Monday, January 18, 2021

Poem - To Gabriella at the Donkey Sanctuary - Mary Szybist



All morning I’ve thought of you feeding donkeys in the Spanish sun—Donkey Petra, old and full of cancer. Blind Ruby who, you say, loves carrots and takes a long time to eat them. Silver the beautiful horse with the sunken spine who was ridden too young for too long and then abandoned. And the head-butting goat who turned down your delicious kiwi so afterward you wondered why you hadn’t eaten it.

Here I feed only the unimpressed cats who go out in search of something better. Outside, the solitaires are singing their metallic songs, warning off other birds. Having to come down from the mountain this time of year just to pick at the picked-over trees must craze them a little. I can hear it in their shrill, emphatic notes, a kind of no, no in the undertone.

Gabriela-flown-off-to-save-the-donkeys, it’s three hours past dawn. All I’ve done is read the paper and watch the overcast sky gradually lighten. Breaking news from the West: last night it snowed. A man, drunk, tied a yellow inner-tube to his pickup, whistled to his daughter, and drove in circles, dragging her wildly behind…

I know. But to who else can I write of all the things I should not write? I’m afraid I’ve become one of those childless women who reads too much about the deaths of children. Of the local woman who lured the girl to her house, then cut the baby out of her. Of the mother who threw her children off the bridge, not a half-mile from where I sleep.

It’s not enough to say the heart wants what it wants. I think of the ravine, the side dark with pines where we lounged through summer days, waiting for something to happen; and of the nights, walking the long way home, the stars so close they seemed to crown us. Once, I asked for your favorite feeling. You said hunger. It felt true then. It was as if we took the bit and bridle from our mouths. From that moment I told myself it was the not yet that I wanted, the moving, the toward—

“Be it done unto me,” we used to say, hoping to be called by the right god. Isn’t that why we liked the story of how every two thousand years, a god descends. Leda’s pitiless swan. Then Gabriel announcing the new god and his kingdom of lambs—and now? What slouches

toward us? I think I see annunciations everywhere: blackbirds fall out of the sky, trees lift their feathery branches, a girl in an out-sized yellow halo speeds toward—

I picture her last moments, the pickup pulling faster, pulling rougher, kicking up its tracks in the slush: she’s nestled into that golden circle, sliding toward the edge of the closed-off field—

I am looking at the postcard of Anunciación, the one you sent from Córdoba in the spring. I taped it to the refrigerator next to the grocery list because I wanted to think of you, and because I liked its promise: a world where a girl has only to say yes and heaven opens. But now all I see is a bright innertube pillowing behind her head. All I see is a girl being crushed inside a halo that does not save her.

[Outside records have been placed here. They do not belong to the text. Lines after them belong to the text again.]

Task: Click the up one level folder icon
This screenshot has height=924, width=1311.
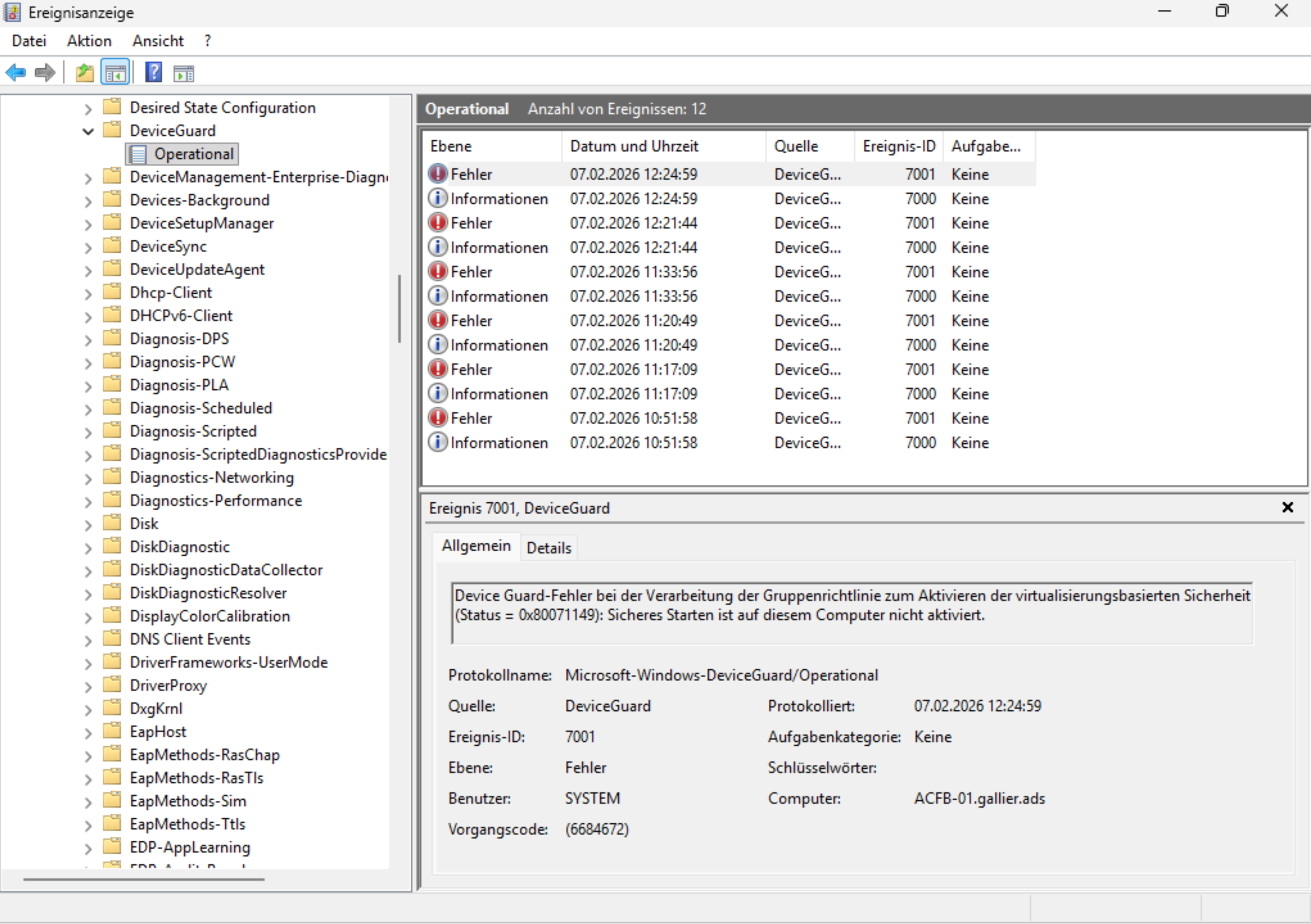Action: 85,72
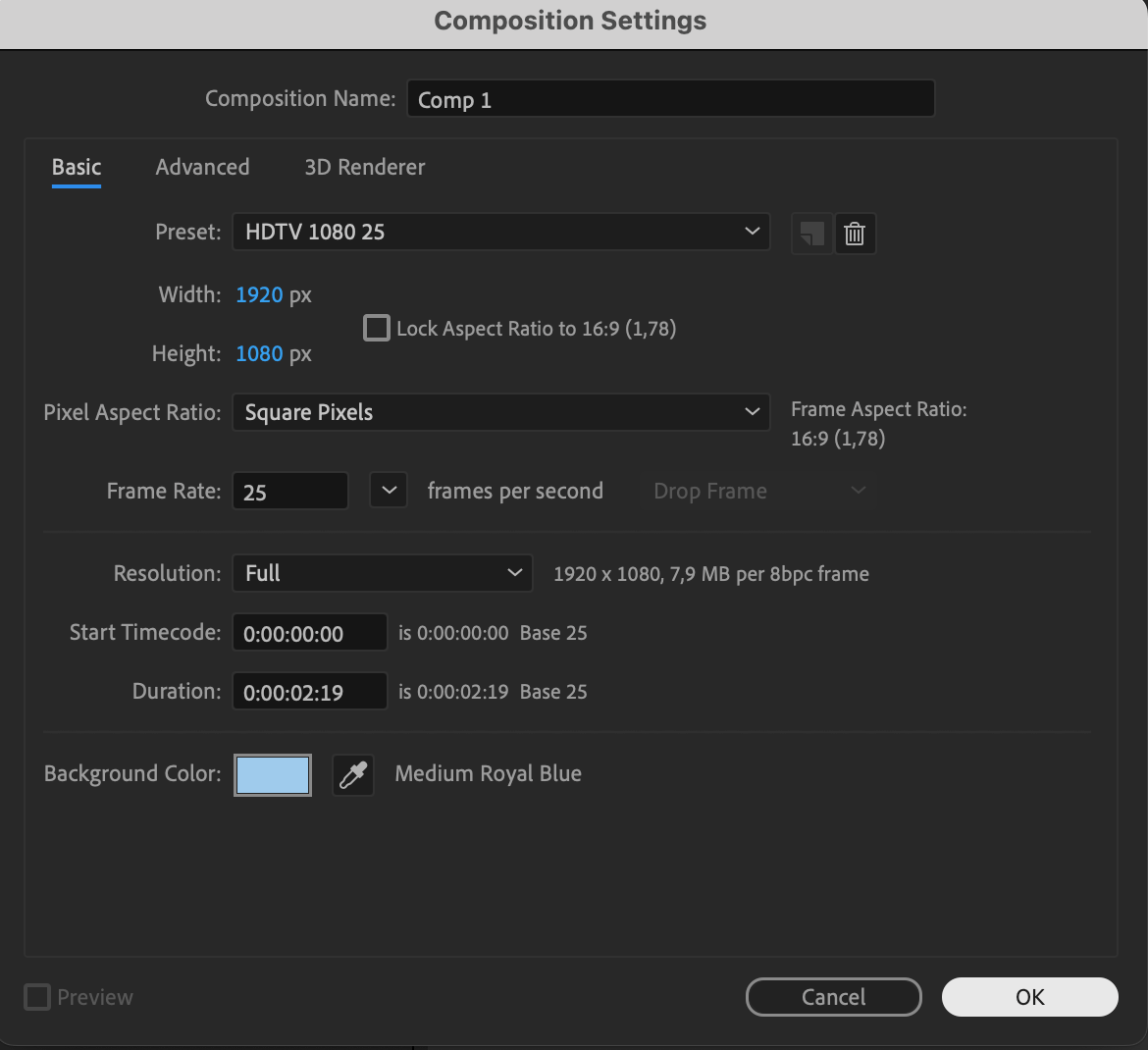The width and height of the screenshot is (1148, 1050).
Task: Expand the Frame Rate chevron
Action: (389, 490)
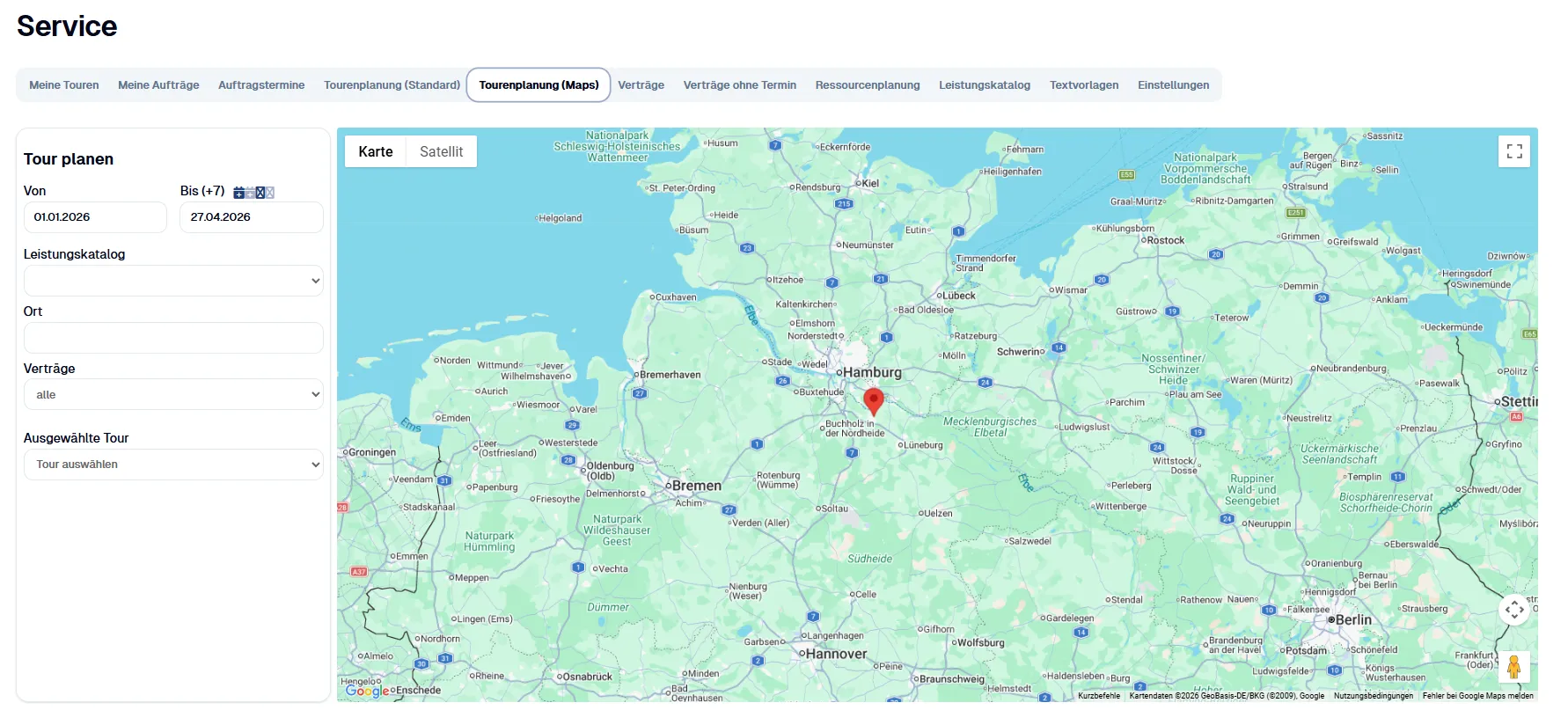This screenshot has width=1568, height=710.
Task: Open the Leistungskatalog dropdown
Action: (x=173, y=281)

This is what it’s like to be alive without you here: some fall out of the world. I fall back into what I was. Days go by when I do nothing but underline the damp edge of myself.

What I want is what I’ve always wanted. What I want is to be changed.

Sometimes I half think I’m still a girl beside you—stretched out in the ravine or slouched in the church pews, looking up at the angel and girl in the colored glass, the ruby and sapphire bits lit up inside them. Our scene. All we did was slip from their halos—

Which is to say, mi corazón, drink up the sunlight you can and stop feeding the good fruit to the goat. Tell me you believe the world is made of more than all its stupid, stubborn, small refusals, that anything, everything is still possible. I wait for word here where the snow is falling, the solitaires are calling, and I am, as always, your M.